Investors have gotten too enthusiastic over coronavirus vaccines and instead should be selling the news, Bank of America's top strategist said in light of the firm's most recent fund manager survey.
Optimism over both corporate profits and economic growth are at 20-year highs, the closely watched market gauge showed for November.
Cash levels in portfolios have plunged below where they were prior to the Covid-19 pandemic and are just shy of what BofA considers a sell signal. Allocation to stocks is a net 46% overweight, the highest since January 2018 and also near "extreme bullish" levels that also would be considered a contrarian indicator to cut exposure.

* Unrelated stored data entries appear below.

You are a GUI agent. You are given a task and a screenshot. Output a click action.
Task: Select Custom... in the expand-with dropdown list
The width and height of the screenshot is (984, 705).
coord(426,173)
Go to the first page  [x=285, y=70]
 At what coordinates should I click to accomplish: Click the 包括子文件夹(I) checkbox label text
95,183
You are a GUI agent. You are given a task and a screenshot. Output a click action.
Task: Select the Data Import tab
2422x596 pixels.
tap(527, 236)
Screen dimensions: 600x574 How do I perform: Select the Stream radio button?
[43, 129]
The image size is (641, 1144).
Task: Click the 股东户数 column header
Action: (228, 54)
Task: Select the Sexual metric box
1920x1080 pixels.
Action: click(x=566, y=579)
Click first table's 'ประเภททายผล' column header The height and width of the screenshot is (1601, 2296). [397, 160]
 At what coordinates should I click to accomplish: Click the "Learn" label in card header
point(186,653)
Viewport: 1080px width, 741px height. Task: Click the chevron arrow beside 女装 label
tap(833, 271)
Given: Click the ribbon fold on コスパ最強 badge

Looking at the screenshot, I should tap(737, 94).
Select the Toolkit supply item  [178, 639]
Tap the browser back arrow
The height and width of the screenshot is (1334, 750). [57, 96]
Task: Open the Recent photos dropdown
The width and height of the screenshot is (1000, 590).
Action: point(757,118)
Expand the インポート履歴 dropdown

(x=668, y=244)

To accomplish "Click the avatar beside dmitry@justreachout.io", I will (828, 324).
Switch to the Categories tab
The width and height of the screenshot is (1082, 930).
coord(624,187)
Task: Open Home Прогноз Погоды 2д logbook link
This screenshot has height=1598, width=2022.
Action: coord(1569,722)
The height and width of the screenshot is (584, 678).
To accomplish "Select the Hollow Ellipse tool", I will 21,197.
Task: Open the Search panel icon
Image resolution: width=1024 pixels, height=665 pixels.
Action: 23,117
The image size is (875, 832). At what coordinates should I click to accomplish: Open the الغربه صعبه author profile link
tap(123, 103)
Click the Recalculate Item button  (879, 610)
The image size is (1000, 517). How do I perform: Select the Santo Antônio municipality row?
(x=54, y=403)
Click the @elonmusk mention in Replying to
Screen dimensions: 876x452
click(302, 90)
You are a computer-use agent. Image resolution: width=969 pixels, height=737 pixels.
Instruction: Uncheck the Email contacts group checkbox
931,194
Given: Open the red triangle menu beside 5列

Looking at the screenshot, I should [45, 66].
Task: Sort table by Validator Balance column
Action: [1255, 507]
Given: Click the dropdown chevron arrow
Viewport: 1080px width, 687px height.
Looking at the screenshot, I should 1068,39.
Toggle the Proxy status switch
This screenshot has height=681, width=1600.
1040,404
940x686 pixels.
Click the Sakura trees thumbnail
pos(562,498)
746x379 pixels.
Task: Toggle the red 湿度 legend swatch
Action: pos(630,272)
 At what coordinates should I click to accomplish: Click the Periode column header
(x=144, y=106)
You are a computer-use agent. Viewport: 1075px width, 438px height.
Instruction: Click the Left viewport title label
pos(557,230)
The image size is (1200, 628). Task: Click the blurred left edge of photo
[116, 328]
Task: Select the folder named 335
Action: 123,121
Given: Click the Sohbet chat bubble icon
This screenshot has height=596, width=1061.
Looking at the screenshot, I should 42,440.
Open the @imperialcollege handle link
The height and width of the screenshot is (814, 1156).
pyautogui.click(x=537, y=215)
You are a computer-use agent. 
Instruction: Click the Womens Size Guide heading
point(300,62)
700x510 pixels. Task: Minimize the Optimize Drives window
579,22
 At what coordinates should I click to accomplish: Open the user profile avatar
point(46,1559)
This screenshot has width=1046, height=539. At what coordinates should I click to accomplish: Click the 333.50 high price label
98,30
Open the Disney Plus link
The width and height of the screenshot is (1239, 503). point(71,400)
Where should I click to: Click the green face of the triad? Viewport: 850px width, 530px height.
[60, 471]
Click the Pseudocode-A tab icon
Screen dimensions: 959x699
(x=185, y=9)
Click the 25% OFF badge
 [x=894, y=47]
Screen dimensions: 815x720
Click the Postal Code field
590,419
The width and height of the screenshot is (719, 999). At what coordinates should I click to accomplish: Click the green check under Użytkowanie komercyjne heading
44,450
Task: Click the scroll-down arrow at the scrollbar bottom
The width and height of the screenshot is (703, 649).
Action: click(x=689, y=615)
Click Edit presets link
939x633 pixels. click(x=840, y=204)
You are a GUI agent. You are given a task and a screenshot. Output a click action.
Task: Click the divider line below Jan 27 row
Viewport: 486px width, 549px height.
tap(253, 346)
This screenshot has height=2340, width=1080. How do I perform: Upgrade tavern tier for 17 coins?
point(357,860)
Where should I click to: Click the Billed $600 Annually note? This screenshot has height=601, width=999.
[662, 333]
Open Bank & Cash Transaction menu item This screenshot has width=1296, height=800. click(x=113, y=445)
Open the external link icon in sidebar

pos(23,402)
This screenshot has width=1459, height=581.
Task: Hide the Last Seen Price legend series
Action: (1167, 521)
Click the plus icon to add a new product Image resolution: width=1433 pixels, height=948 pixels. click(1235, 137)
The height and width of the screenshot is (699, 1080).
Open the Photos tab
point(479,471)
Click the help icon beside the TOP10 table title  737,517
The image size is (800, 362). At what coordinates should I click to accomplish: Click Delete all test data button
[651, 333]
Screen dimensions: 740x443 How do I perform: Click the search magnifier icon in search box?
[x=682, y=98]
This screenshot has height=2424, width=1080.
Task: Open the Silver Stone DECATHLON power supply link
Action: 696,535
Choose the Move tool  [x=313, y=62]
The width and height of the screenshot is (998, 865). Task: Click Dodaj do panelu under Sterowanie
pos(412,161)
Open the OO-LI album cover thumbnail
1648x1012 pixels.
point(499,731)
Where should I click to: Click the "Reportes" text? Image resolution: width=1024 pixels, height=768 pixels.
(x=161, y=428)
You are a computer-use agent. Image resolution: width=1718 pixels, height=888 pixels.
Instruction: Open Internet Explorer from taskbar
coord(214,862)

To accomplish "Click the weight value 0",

Managers also have moved into small caps and emerging market stocks.
Putting it all together, it means the "reopening rotation can continue in Q4 but we say 'sell the vaccine' in coming weeks/months as we think we're close to 'full bull,'" Michael Hartnett, Bank of America's chief investment strategist, said in a summary of the survey.
Stocks have taken another leg up since Pfizer announced last week that its vaccine had achieved a 90% success rate in trials. Moderna followed that this week by saying it had a vaccine with a more than 94% efficacy level.
The S&P 500 is on a tear in November, rising about 11% in the month so far following the vaccine news and the presidential election.
A net 91% of fund managers now think the economy will be stronger over the next year, the highest level since March 2002, the survey showed. That comes as 66% say the global economy is in an early-cycle expansion, the highest since March 2010, with just 19% seeing a recession.
On the profits front, a net 84% see improvement over the next year, also the highest since March 2002.
Managers have responded by shifting money from cash, bonds and consumer staple stocks into emerging markets, small caps, value and banks.
That comes even though a record 73% expect a steeper yield curve, which is an even greater share than around the landmark Lehman Brothers bankruptcy that brought the worst of the 2008 financial crisis, as well as the 2013 Fed taper tantrum and the 2016 presidential election.
Investors still see the pandemic as the top tail risk, followed by a bubble in tech stocks, civil unrest and an unspecified credit event. Tech remains by far the most-crowded trade.